DIRECTIONS FOR THIS TASK
In the post on Intel's MLPerf Training results, copy the stretch from "The MLPerf results" through "developer cloud environment." word for word.

PASSAGE FOR REVIEW
=======
- Joined
- Oct 9, 2007
- Messages
- 47,217 (7.55/day)
- Location
- Hyderabad, India
System Name | RBMK-1000 |
---|---|
Processor | AMD Ryzen 7 5700G |
Motherboard | ASUS ROG Strix B450-E Gaming |
Cooling | DeepCool Gammax L240 V2 |
Memory | 2x 8GB G.Skill Sniper X |
Video Card(s) | Palit GeForce RTX 2080 SUPER GameRock |
Storage | Western Digital Black NVMe 512GB |
Display(s) | BenQ 1440p 60 Hz 27-inch |
Case | Corsair Carbide 100R |
Audio Device(s) | ASUS SupremeFX S1220A |
Power Supply | Cooler Master MWE Gold 650W |
Mouse | ASUS ROG Strix Impact |
Keyboard | Gamdias Hermes E2 |
Software | Windows 11 Pro |
Today, MLCommons published results of its industry AI performance benchmark, MLPerf Training v4.0. Intel's results demonstrate the choice that Intel Gaudi 2 AI accelerators give enterprises and customers. Community-based software simplifies generative AI (GenAI) development and industry-standard Ethernet networking enables flexible scaling of AI systems. For the first time on the MLPerf benchmark, Intel submitted results on a large Gaudi 2 system (1,024 Gaudi 2 accelerators) trained in Intel Tiber Developer Cloud to demonstrate Gaudi 2 performance and scalability and Intel's cloud capacity for training MLPerf's GPT-3 175B1 parameter benchmark model.
"The industry has a clear need: address the gaps in today's generative AI enterprise offerings with high-performance, high-efficiency compute options. The latest MLPerf results published by MLCommons illustrate the unique value Intel Gaudi brings to market as enterprises and customers seek more cost-efficient, scalable systems with standard networking and open software, making GenAI more accessible to more customers," said Zane Ball, Intel corporate vice president and general manager, DCAI Product Management.
More customers want to benefit from GenAI but are unable to because of cost, scale and development requirements. With only 10% of enterprises successfully moving GenAI projects into production last year, Intel's AI offerings address the challenges businesses face in scaling AI initiatives. Intel Gaudi 2 is an accessible, scalable solution that has proven its ability to handily train large language models (LLMs) from 70 billion to 175 billion parameters. The soon-to-be-released Intel Gaudi 3 accelerator will bring a leap in performance, as well as openness and choice to enterprise GenAI.
The MLPerf results show Gaudi 2 continues to be the only MLPerf-benchmarked alternative for AI compute to the Nvidia H100. Trained on the Tiber Developer Cloud, Intel's GPT-3 results for time-to-train (TTT) of 66.9 minutes on an AI system of 1,024 Gaudi accelerators proves strong Gaudi 2 scaling performance on ultra-large LLMs within a developer cloud environment.
The benchmark suite featured a new measurement: fine-tuning the Llama 2 70B parameter model using low-rank adapters (LoRa). Fine-tuning LLMs is a common task for many customers and AI practitioners, making it a relevant benchmark for everyday applications. Intel's submission achieved time-to-train of 78.1 minutes on eight Gaudi 2 accelerators. Intel utilized open source software from Optimum Habana for the submission, leveraging Zero-3 from DeepSpeed for optimizing memory efficiency and scaling during large model training, as well as Flash-Attention-2 to accelerate attention mechanisms. The benchmark task force - led by the engineering teams from Intel's Habana Labs and Hugging Face - are responsible for the reference code and benchmark rules.
=======
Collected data
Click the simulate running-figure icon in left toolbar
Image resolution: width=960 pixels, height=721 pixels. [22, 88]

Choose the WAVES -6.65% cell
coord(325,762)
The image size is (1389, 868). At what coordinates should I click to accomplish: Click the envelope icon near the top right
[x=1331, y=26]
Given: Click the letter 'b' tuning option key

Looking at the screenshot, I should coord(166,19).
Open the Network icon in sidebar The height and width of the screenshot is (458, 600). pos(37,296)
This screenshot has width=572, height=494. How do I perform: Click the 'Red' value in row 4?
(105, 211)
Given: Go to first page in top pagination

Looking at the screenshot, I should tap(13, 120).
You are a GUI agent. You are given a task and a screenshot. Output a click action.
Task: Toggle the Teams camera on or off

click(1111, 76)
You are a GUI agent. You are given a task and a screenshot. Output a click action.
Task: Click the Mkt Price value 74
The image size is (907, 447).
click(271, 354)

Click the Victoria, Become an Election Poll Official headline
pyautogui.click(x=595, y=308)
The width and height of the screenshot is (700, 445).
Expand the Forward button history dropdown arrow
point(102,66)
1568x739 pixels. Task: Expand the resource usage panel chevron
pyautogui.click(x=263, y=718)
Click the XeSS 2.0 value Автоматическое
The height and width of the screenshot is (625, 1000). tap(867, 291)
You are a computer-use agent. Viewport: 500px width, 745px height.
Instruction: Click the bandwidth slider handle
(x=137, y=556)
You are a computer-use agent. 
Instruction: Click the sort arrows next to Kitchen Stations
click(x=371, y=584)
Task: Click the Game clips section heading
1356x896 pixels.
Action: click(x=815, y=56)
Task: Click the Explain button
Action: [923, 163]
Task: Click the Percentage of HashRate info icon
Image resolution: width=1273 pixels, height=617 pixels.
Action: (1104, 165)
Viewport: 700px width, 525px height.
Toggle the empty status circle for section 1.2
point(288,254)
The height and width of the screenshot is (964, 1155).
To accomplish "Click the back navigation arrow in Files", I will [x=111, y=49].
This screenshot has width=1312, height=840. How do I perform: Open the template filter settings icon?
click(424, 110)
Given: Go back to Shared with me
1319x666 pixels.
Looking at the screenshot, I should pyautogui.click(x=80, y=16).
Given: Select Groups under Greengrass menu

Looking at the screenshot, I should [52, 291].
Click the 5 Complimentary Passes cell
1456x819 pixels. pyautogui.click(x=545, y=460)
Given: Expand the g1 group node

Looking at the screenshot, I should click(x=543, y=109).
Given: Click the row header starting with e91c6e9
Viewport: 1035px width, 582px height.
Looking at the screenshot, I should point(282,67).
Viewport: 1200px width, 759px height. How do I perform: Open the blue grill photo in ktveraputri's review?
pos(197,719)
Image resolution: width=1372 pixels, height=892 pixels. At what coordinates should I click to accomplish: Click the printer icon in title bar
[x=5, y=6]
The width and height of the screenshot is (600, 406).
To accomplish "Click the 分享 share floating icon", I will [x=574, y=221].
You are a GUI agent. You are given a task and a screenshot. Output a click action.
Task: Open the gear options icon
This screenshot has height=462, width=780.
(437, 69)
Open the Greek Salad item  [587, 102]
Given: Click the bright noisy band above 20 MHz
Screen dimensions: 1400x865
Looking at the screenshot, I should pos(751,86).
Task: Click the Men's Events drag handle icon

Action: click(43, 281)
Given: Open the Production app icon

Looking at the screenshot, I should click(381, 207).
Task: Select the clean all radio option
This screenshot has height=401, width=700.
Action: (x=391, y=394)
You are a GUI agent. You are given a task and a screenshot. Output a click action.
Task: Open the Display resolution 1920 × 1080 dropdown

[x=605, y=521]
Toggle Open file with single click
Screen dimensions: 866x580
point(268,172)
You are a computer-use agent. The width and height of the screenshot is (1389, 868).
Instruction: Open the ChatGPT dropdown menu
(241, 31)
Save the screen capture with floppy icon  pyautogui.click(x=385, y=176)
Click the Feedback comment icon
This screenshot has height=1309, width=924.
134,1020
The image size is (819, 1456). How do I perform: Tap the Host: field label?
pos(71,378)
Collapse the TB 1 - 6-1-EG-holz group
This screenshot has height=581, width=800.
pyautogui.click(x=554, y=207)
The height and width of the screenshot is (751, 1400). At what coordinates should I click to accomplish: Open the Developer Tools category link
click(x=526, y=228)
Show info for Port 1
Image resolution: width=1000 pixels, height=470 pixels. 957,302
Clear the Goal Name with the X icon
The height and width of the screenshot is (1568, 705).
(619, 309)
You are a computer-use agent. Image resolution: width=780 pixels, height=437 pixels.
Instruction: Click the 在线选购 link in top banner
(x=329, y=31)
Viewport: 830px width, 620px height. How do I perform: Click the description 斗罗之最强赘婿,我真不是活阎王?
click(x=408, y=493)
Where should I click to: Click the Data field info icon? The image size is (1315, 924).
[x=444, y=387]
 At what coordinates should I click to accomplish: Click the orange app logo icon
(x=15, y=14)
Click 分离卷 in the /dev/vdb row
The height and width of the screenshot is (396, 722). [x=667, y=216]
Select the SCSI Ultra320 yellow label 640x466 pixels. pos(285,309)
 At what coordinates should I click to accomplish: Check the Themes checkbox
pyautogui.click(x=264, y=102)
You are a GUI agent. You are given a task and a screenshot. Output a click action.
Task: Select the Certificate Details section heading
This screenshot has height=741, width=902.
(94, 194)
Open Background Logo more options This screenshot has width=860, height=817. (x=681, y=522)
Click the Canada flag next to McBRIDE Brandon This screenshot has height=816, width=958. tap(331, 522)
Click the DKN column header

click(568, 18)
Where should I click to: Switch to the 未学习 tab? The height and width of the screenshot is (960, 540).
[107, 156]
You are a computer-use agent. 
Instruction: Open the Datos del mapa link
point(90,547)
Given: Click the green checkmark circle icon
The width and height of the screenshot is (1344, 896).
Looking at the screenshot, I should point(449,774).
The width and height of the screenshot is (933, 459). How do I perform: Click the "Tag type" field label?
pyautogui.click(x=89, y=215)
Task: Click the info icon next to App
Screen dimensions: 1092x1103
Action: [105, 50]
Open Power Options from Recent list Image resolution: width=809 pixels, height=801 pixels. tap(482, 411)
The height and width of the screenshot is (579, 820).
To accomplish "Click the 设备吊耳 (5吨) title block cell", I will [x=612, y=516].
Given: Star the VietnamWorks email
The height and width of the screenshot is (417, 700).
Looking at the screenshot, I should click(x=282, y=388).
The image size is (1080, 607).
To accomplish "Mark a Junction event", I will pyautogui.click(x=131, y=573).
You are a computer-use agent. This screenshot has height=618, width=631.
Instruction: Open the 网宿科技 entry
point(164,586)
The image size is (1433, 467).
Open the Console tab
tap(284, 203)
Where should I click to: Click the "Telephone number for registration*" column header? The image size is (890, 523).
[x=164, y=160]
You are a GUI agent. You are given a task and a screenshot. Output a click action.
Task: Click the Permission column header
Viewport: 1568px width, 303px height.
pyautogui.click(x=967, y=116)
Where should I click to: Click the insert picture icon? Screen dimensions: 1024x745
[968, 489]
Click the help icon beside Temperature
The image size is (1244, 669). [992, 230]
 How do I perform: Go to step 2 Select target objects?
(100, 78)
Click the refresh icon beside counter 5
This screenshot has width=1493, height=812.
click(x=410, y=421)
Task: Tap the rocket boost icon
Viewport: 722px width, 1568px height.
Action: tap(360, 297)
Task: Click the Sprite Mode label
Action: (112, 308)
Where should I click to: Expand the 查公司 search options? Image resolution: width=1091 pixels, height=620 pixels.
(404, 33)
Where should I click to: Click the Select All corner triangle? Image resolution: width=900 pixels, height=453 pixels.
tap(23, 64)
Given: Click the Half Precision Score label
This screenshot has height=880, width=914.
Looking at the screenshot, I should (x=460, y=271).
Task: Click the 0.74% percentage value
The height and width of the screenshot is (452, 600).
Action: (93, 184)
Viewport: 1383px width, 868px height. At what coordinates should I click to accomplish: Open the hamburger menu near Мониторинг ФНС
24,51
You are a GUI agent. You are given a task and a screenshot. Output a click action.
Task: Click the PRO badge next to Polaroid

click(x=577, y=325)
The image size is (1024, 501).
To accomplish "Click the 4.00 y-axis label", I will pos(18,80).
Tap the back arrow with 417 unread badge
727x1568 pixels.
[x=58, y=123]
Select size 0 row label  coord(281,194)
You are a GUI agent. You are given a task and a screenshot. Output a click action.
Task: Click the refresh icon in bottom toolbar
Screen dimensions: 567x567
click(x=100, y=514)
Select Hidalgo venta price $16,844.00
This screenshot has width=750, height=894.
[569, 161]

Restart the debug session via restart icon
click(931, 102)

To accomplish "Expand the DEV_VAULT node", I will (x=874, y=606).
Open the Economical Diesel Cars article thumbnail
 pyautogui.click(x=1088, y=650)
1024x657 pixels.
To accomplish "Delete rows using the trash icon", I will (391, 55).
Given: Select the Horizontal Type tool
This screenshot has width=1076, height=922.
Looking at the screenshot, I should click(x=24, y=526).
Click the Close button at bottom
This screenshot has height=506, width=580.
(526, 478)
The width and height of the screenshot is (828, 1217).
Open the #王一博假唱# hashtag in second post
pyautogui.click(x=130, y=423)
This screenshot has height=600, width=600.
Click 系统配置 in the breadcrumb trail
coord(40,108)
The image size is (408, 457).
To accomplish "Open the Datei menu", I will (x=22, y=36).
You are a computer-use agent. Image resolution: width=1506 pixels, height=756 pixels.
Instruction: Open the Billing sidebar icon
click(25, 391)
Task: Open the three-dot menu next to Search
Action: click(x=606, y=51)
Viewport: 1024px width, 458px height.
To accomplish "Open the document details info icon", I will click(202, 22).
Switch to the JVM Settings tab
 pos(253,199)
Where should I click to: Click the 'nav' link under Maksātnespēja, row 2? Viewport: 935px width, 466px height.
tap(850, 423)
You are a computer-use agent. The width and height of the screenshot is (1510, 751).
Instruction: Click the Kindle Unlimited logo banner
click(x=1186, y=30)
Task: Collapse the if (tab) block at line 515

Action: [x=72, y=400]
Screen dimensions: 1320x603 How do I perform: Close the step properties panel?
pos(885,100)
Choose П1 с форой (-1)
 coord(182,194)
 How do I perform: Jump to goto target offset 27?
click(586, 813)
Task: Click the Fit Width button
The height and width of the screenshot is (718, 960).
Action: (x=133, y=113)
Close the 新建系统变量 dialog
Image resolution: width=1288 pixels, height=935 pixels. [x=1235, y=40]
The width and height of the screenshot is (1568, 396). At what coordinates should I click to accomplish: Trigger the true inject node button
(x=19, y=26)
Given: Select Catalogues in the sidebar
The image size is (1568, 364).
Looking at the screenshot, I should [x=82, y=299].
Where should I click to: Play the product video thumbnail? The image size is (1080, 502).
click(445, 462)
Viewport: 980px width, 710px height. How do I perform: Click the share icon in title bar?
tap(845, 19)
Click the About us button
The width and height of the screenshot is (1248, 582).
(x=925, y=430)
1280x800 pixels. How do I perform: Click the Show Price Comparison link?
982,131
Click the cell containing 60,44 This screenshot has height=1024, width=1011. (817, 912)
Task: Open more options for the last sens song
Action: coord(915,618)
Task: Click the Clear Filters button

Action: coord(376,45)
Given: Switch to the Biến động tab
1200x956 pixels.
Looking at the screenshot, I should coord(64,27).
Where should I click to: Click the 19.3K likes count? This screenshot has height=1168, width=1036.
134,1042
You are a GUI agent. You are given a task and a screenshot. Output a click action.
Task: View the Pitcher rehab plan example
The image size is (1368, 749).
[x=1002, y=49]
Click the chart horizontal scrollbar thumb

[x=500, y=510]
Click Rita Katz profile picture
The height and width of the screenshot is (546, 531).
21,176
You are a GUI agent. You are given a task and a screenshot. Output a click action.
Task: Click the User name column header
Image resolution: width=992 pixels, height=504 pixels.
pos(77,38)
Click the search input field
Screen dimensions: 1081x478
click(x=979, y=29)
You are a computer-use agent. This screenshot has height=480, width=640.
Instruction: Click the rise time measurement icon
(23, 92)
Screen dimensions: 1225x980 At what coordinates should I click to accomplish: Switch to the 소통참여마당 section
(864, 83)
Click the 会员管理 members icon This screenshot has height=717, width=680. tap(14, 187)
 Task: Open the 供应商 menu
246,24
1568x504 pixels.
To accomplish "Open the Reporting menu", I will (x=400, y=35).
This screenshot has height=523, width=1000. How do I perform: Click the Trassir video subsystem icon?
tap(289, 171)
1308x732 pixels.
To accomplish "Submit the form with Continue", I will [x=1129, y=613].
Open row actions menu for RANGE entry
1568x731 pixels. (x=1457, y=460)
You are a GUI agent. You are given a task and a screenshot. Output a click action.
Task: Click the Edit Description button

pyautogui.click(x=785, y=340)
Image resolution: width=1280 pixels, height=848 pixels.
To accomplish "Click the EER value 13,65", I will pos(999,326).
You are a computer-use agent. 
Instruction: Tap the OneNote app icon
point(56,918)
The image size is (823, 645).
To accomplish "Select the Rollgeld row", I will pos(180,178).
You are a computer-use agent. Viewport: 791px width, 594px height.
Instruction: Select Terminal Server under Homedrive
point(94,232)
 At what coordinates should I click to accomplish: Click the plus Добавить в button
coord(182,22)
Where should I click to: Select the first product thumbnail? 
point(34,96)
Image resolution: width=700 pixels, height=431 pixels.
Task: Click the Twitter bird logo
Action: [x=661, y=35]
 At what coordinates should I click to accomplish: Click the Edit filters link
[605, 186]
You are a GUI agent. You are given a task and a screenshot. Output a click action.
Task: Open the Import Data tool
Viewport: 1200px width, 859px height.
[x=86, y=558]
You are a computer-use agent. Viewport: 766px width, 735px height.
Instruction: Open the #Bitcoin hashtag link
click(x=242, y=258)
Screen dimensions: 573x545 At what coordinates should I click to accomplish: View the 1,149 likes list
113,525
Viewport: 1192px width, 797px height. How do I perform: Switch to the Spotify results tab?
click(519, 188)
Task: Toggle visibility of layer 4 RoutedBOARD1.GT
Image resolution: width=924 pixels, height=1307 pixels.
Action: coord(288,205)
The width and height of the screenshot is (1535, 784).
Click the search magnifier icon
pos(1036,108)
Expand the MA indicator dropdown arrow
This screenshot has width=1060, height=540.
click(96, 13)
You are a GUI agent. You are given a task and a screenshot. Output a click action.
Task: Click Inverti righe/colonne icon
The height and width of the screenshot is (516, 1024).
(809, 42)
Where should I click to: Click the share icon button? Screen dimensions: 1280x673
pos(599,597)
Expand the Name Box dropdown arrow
=======
ANSWER BOX
The MLPerf results show Gaudi 2 continues to be the only MLPerf-benchmarked alternative for AI compute to the Nvidia H100. Trained on the Tiber Developer Cloud, Intel's GPT-3 results for time-to-train (TTT) of 66.9 minutes on an AI system of 1,024 Gaudi accelerators proves strong Gaudi 2 scaling performance on ultra-large LLMs within a developer cloud environment.